Regulations on the St.Croix River can be confusing secondary to its geographical status as border water. Because the upstream portion of the St.Croix lies entirely within the state of Wisconsin, certain fish species seasons may start later/earlier than the lower river. Minnesota and Wisconsin’s DNR maintain excellent websites that are good resources for seasons, limits, and license information. As a general rule, anglers can start targeting Smallmouth Bass around Memorial Day weekend while Musky season usually starts a week later. Even though it’s legal to keep bass from the river for certain periods in the summer, fly anglers generally practice catch and release of all species.
The future of the St.Croix River and quality of its fishery is bright thanks largely to the Wild River status and National Park designation. With that being said, there are a multitude of potential threats to the watershed. From the north, oil pipeline crossings and frac sand mining operations pose a threat for catastrophic spills into the headwaters. From the south, migrating Asian Carp pose a potential to wipe out the lower river’s quality fishing. Fortunately for the river and users, there exists a well organized and well funded conservation organization called the St.Croix River Association. The association is working with anglers and all groups to promote the river while ensuring its over all environmental quality and economic viability for generations to come.
March 2017 was different than previous years in that the Wisconsin C/R season was already open. Die hard trout anglers had been hitting the steams for 2 months. By the middle of March BWO’s were making their appearance and some nice fish were taken.
May is always a spectacular time to fish the trout streams in the St.Croix Valley. As evidenced by a large population of 4-6 inch trout the Rush River is a year away from returning to it’s former greatness. The Kinni on the other hand continues to produce good numbers of modest sized naturally reproducing trout.
April was a cloudy and cold one but it didn’t stop the Caddis from making an early appearance.

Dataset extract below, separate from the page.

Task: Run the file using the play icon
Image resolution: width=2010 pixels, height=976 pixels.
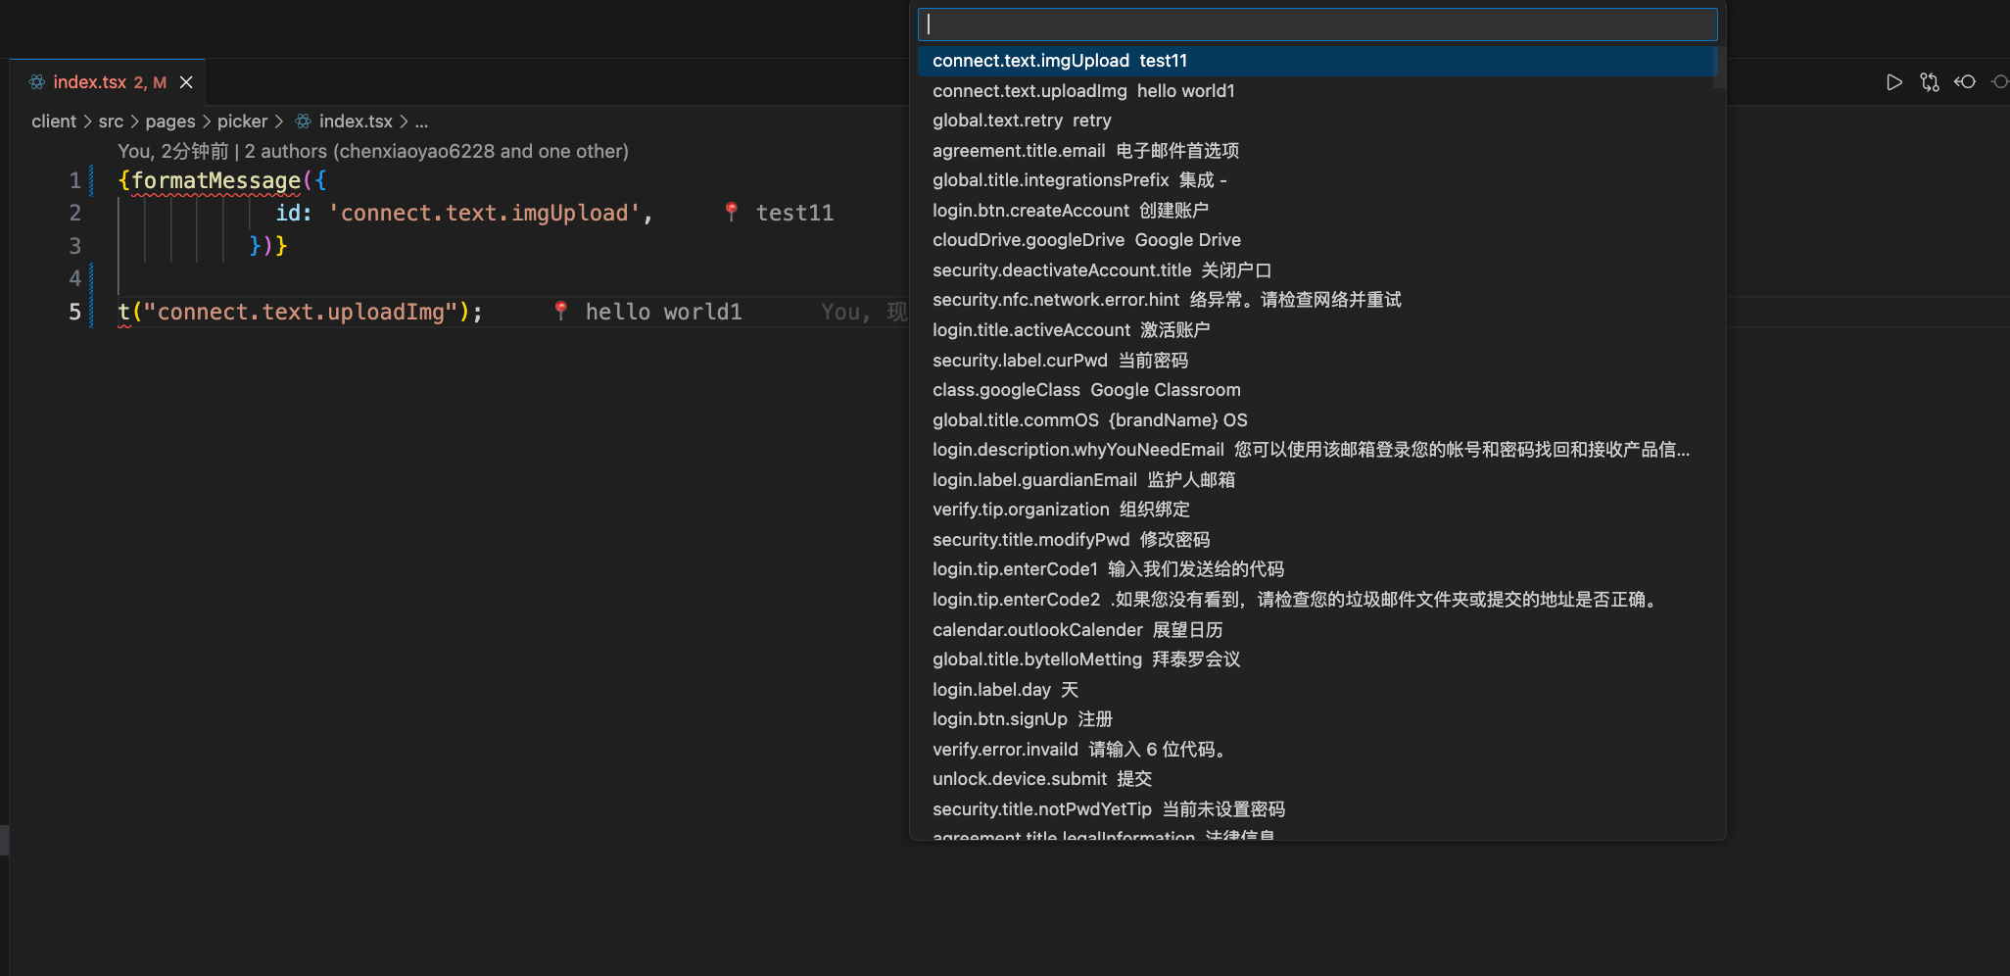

For the first time ever the trout streams of Western Wisconsin were open to catch a release for the entire winter. Aside from a few diehards, most of us stayed home, tied flys, and watched football. After all, March is still the spiritual opener. As is the norm in March, there was none. I was sweating it out at 70 degrees one week and fishing through a winter storm warning the next. I ran into good midge hatches on the Kinni and great BWO hatches on the Rush. Despite rumors to the contrary, there are large fish around.